Stored items from a collection
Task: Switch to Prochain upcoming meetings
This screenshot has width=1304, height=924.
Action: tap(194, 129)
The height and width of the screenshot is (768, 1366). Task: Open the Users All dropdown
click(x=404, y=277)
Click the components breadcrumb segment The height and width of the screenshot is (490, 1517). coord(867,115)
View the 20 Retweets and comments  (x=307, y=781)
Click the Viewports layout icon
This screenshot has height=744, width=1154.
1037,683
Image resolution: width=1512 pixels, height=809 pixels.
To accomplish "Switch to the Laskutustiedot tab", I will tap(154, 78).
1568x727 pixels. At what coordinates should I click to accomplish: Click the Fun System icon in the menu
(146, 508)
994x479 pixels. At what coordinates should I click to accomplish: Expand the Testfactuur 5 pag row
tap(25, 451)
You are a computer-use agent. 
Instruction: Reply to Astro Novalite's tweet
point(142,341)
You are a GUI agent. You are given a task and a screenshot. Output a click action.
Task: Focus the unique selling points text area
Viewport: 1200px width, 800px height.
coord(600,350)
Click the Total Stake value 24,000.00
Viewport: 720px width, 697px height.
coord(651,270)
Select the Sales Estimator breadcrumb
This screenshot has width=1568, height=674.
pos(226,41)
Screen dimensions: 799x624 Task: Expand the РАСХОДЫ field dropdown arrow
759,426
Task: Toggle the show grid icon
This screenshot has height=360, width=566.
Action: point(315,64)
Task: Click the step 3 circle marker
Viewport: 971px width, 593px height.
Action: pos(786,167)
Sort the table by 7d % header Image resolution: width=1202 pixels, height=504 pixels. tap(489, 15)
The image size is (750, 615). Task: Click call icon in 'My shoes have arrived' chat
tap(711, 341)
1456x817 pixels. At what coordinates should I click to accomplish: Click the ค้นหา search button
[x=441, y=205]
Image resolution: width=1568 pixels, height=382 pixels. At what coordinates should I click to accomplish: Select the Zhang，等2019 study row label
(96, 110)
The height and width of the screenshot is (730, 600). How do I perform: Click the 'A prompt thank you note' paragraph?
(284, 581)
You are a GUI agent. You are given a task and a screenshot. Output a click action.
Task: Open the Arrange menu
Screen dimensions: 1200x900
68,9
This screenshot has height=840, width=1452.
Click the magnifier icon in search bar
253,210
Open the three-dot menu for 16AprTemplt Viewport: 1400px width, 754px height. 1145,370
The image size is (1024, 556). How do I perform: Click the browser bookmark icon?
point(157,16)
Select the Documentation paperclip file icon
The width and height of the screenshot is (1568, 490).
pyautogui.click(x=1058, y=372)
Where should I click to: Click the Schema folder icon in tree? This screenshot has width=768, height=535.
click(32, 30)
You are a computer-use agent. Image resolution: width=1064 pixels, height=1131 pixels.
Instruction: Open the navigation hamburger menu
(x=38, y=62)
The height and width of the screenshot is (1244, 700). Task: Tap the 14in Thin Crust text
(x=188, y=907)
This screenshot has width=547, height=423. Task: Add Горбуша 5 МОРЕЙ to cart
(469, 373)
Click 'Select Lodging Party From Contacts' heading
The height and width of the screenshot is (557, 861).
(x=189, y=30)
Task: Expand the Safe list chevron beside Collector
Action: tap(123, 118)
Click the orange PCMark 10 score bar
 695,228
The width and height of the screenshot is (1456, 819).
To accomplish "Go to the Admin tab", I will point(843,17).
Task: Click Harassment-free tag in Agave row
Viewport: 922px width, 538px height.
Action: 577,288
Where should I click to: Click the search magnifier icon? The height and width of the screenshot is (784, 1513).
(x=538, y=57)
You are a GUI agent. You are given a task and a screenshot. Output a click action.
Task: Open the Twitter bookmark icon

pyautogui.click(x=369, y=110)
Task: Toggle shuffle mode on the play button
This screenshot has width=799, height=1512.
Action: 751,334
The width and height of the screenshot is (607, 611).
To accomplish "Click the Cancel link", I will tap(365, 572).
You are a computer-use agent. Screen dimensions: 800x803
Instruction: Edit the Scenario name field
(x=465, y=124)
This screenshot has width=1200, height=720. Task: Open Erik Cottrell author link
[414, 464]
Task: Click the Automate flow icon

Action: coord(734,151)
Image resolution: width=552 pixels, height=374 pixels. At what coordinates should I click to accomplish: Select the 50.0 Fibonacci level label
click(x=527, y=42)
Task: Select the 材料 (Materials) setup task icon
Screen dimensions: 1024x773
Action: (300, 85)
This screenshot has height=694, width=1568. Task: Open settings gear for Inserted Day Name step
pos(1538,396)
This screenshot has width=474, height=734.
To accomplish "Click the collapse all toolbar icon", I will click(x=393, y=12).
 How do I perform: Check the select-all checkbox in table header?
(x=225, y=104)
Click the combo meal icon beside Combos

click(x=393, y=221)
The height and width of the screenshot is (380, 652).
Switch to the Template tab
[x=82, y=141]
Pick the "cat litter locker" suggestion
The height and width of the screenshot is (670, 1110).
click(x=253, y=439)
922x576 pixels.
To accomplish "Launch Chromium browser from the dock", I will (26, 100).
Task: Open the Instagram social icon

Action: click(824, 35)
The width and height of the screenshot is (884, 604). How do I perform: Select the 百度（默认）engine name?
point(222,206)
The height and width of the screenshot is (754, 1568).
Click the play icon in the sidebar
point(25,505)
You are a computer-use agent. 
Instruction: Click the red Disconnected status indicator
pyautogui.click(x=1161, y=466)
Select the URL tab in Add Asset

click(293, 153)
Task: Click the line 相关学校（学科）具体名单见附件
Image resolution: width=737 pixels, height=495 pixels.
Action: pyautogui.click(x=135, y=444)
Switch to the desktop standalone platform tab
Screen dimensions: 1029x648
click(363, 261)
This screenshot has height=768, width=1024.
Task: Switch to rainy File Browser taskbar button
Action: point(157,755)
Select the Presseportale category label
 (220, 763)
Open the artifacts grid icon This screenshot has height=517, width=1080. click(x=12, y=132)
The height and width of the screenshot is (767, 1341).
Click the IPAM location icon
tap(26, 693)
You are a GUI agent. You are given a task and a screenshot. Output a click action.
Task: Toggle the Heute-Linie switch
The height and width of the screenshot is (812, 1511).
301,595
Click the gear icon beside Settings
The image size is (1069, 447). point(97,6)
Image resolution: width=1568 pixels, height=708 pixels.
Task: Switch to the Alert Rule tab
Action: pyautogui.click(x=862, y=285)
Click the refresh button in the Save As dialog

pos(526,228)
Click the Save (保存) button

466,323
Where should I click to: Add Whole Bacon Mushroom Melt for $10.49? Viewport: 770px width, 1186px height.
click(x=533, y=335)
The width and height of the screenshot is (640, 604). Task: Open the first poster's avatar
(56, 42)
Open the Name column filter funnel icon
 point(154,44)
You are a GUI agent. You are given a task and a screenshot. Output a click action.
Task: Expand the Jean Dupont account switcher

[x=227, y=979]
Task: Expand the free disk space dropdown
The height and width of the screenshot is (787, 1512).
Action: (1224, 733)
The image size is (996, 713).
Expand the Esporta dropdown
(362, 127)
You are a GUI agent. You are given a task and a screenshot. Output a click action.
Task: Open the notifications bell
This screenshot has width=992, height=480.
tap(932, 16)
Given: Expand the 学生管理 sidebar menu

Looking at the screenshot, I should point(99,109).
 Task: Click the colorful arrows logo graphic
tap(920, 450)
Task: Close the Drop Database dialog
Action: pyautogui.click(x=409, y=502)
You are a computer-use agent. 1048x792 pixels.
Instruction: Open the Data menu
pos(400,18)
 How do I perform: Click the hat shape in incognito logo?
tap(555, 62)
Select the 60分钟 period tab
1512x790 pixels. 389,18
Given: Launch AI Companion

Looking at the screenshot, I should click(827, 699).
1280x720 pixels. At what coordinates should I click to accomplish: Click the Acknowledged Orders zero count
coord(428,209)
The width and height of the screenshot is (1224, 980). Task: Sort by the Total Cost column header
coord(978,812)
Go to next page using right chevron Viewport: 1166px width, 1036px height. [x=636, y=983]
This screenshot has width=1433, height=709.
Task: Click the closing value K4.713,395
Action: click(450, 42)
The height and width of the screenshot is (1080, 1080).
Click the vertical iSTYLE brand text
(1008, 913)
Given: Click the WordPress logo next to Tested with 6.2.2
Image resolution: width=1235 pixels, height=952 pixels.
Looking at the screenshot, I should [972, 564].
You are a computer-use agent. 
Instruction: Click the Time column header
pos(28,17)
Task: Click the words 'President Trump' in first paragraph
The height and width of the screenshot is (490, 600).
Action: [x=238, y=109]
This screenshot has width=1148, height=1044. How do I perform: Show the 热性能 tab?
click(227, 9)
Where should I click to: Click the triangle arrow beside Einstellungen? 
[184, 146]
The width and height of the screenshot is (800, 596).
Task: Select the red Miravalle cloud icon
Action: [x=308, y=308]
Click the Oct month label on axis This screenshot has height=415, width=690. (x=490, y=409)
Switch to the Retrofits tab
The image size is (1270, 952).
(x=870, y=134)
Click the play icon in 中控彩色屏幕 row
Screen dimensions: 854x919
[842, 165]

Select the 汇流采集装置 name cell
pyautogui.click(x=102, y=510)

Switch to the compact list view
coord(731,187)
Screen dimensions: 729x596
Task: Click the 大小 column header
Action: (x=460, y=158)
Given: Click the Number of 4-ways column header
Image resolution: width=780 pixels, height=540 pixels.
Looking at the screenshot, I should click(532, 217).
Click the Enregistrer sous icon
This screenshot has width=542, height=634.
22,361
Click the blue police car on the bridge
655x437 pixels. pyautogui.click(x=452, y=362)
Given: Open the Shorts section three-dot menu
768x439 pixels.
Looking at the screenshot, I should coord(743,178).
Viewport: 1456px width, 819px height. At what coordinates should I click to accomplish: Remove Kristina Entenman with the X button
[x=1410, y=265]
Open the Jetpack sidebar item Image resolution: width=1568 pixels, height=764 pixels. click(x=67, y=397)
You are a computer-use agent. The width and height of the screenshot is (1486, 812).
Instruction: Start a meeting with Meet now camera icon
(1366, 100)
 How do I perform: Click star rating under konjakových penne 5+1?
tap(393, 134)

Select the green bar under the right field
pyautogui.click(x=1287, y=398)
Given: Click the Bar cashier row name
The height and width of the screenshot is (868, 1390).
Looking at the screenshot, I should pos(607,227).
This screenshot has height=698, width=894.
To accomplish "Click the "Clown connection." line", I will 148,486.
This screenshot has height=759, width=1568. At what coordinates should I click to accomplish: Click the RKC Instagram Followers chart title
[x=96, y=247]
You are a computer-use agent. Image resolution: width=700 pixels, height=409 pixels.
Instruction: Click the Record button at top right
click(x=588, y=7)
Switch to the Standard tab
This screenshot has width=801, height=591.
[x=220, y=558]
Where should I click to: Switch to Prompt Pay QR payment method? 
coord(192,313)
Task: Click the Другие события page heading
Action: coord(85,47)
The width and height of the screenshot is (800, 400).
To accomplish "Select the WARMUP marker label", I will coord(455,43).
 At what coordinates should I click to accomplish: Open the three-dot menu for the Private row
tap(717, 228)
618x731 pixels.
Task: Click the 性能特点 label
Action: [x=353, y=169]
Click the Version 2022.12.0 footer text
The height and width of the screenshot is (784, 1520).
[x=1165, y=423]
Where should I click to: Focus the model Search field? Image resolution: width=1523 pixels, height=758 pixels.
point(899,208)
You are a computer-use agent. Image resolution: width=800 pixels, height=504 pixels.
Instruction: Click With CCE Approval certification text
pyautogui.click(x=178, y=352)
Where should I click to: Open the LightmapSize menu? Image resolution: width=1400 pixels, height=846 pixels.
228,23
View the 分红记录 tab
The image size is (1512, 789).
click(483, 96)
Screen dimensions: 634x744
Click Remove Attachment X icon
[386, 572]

- [Written task]: Recast the data starting at the line containing "Select the 汇流采集装置 name cell" and ending at the line containing "Action: (x=460, y=158)" as a JSON list of strings, one string per line, with blank lines omitted.

- [Output of the exercise]:
[
  "Select the 汇流采集装置 name cell",
  "pyautogui.click(x=102, y=510)",
  "Switch to the compact list view",
  "coord(731,187)",
  "Screen dimensions: 729x596",
  "Task: Click the 大小 column header",
  "Action: (x=460, y=158)"
]